Kharkiv lies just 25 kilometers from the front, but its cultural life adapted to the harsh reality of war, and even found new ways to flourish.

In the past two and a half years, the city has been going through the hard process of conditioning to the demands, sacrifices and risks of wartime. It was under siege, with long periods of regular blackouts and heartbreaking human losses among the scarred cityscape. Today it keeps on living under constant threat, with a big part of its population evacuated without no return in sight.

But compared to many other big cities close to the frontline – Sumy, Chernihiv, Zaporizhzhia or Dnipro – Kharkiv is successful in preserving and reconstituting its status of the vibrant hub of art and culture, with a shared aim of supporting the mental resolve of the citizens and soldiers – all despite the fact that Russian missiles and drones can reach its borders in minutes.

Officially, the government-issued ban on big public events is in place; every cultural building can be a prime target for a Russian terror attack. So both the high and the popular art and culture went on underground, with venues organized for secretive performances, invitations spread secretly by word of mouth among the trusted. 

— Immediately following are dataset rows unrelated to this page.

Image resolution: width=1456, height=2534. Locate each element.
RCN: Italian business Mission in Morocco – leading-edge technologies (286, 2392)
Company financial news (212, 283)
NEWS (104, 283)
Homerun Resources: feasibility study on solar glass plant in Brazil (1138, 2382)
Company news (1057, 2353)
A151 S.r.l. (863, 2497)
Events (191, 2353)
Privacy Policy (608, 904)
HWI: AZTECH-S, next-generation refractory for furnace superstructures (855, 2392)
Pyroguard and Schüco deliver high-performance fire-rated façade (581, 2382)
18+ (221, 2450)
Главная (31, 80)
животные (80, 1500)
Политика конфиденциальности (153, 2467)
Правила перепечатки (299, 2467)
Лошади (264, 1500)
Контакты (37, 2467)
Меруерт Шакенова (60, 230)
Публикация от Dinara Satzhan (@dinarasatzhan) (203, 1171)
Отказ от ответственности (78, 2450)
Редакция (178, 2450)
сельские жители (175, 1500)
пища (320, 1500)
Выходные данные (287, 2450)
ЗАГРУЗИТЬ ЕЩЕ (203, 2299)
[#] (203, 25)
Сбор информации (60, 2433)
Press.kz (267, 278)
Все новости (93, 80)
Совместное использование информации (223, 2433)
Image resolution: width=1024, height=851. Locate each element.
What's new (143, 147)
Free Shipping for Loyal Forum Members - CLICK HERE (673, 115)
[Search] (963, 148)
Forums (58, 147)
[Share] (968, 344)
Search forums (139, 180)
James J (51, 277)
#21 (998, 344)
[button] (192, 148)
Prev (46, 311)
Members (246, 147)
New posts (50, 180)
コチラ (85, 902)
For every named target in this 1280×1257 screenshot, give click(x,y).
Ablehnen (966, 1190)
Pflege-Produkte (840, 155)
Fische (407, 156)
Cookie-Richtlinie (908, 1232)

Some artists left in Kharkiv can not imagine the life outside of it, occasionally despite having a family abroad and an option to work in the West. But their creative hearts are tied to the city they live in. The members of Kharkiv’s art community are united by the circumstances they found themselves in, and their resolve is to continue on, together serving the community by creating a cultural refuge for the citizens, raising the money to support their fellows in the military, and building a worthy wartime legacy to come back to some day.